Lack of accurate knowledge about current costs, expenses, cash flows – every company will need controlling tools (they facilitate cash forecasting). Without them, it is difficult to properly control cash flow – after all, all you need is up-to-date information.

Lack of current knowledge about the implementation of project budgets and services – the remedy here are modern CPM systems that monitor the implementation of tasks of individual departments and employees.

Messy statements of sales and purchase invoices – accumulating too many documents will inevitably lead to errors. Appropriate payment management tools are needed, e.g. Electronic Document Circulation.

Improper inventory management – as a result, profitability and cash flow in the company are disrupted. Volatile raw material costs can be difficult to predict and manage. Shortages of funds (caused by irregular revenues and constantly growing expenses) are also a bad sign.

Changes in the market environment that may disrupt proper cash management – e.g. economic recession, currency fluctuations.

Difficulties in controlling one’s financial flows – this may lead to unplanned expenses and, consequently, excessive debt.

Cashflow management – short-term and long-term

Managing cash for the long term results from neglecting short-term repayments. Short-term cashflow management only applies to current payments (monthly). In order for cash flows to be exemplary, it is necessary to build a model that will translate sales into cash flow (payments in cash, cards and payment systems).

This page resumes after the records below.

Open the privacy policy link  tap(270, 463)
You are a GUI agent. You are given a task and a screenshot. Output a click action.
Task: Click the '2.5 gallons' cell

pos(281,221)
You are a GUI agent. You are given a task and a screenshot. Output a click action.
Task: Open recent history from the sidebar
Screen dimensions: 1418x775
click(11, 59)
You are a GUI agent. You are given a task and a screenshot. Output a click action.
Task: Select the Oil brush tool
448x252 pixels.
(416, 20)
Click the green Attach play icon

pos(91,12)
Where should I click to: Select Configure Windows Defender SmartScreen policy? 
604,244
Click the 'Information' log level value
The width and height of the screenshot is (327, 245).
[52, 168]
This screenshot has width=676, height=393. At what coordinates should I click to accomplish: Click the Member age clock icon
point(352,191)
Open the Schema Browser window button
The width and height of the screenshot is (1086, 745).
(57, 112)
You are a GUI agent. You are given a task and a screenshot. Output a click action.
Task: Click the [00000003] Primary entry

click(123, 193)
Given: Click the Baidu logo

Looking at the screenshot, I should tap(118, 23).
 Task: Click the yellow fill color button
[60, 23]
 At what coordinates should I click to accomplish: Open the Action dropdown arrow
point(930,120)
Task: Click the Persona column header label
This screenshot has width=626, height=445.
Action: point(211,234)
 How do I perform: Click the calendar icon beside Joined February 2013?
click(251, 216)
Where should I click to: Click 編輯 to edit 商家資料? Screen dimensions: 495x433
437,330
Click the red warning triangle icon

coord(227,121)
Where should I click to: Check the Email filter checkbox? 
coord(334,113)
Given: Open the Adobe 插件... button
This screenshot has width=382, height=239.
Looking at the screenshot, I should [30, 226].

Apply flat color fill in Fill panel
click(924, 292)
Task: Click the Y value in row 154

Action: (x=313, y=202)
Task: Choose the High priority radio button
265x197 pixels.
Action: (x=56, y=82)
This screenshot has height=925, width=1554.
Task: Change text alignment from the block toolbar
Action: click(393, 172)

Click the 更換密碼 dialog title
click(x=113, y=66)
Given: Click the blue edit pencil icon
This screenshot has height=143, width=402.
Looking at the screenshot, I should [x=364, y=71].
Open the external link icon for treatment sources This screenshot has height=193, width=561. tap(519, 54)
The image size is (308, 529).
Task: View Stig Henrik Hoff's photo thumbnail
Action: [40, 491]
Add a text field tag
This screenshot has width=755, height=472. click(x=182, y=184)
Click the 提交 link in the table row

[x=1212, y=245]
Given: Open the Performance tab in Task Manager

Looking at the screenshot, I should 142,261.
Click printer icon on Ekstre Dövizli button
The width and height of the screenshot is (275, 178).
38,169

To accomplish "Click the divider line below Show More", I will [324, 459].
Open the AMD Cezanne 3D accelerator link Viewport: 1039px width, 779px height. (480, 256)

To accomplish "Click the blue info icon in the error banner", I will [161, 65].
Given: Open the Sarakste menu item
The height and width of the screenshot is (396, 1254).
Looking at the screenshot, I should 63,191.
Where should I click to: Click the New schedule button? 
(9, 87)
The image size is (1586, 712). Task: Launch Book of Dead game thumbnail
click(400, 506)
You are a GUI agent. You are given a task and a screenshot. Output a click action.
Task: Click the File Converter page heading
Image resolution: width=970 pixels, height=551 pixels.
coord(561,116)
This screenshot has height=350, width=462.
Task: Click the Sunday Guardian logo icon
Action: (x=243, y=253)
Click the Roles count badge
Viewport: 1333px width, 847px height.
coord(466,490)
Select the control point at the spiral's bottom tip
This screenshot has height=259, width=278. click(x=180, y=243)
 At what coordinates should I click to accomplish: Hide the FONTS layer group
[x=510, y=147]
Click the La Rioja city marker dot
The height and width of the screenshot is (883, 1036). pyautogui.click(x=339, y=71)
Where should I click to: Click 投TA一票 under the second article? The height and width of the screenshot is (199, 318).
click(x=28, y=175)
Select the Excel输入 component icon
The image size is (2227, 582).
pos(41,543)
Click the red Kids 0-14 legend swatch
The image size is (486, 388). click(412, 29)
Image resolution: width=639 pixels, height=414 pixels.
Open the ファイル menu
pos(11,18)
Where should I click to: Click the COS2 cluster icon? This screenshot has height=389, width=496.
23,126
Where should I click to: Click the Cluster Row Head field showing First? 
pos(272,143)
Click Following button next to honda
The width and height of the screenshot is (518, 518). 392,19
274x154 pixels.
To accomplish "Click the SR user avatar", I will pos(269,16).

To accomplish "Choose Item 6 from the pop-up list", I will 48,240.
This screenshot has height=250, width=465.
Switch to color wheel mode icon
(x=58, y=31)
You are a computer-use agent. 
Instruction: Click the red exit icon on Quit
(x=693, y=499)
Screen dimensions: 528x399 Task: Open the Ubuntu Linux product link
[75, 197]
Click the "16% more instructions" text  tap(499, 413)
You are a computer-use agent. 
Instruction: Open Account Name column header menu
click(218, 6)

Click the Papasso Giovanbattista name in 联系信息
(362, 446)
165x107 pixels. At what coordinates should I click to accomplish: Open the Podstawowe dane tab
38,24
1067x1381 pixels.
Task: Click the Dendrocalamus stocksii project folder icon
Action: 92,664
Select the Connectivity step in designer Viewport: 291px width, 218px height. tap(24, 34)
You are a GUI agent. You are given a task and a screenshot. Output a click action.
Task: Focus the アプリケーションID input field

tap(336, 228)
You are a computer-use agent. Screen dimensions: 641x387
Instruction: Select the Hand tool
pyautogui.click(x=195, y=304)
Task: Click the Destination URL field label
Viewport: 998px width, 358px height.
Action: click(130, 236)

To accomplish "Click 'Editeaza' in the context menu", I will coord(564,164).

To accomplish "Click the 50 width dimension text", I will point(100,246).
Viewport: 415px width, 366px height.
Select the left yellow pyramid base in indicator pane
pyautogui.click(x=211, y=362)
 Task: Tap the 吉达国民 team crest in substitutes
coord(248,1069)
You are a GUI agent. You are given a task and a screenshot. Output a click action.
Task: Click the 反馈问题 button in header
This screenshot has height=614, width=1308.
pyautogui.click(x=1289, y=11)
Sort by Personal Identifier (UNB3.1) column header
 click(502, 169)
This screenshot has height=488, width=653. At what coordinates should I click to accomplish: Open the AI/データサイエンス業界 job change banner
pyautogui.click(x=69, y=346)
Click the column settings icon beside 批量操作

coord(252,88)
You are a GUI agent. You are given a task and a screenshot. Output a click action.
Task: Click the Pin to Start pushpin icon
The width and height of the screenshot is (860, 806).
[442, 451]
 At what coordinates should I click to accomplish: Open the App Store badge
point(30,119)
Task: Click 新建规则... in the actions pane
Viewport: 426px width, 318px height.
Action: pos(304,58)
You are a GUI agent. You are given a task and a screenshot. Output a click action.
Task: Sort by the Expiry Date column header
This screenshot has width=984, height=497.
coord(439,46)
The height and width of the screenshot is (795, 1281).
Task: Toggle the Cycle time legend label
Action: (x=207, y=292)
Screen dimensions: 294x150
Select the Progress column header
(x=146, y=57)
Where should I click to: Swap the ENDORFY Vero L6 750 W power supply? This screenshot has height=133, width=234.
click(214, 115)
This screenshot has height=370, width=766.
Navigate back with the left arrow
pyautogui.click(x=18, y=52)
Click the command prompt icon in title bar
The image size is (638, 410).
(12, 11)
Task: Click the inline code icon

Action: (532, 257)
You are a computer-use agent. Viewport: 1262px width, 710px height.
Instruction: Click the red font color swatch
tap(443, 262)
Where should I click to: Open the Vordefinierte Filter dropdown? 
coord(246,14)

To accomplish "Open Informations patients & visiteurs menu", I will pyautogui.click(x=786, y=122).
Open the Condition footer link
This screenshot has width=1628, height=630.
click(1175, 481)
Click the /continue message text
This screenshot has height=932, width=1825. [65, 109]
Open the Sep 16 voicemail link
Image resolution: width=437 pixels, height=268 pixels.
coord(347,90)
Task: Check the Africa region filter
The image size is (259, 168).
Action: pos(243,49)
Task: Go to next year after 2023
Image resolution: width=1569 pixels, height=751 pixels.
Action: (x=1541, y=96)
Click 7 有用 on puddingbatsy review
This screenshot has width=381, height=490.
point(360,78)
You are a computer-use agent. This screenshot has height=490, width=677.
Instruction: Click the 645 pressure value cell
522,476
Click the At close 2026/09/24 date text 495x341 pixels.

It is worth investing in tools that will help monitor cash flow – e.g. Electronic Document Circulation (EOD). Such an application can improve the circulation of invoices. ERP transaction systems differ from separate invoice circulation systems – the first solution allows you to automatically approve invoices for payment. The second option involves many steps and is more work.

A good practice in accounting is to post invoices and bank statements, as well as to link the customer’s payment with a document or invoice. Employees of this department are looking forward to KSeF (National e-Invoice System), a platform for electronically issuing and receiving invoices.

How does business process automation affect cash flow?

Business process automation is useful in increasing the efficiency of cash flow management. It is worth paying special attention to cloud solutions that guarantee access to the latest technologies and trends in financial management.

What are the advantages of automation? It allows for quick and easy data analysis. An entrepreneur can constantly monitor account balances and forecast cash flows, so he or she does not have to worry about, for example, whether he or she will pay employees’ salaries on time.

Investing in automation solutions can – in the long run – bring significant savings.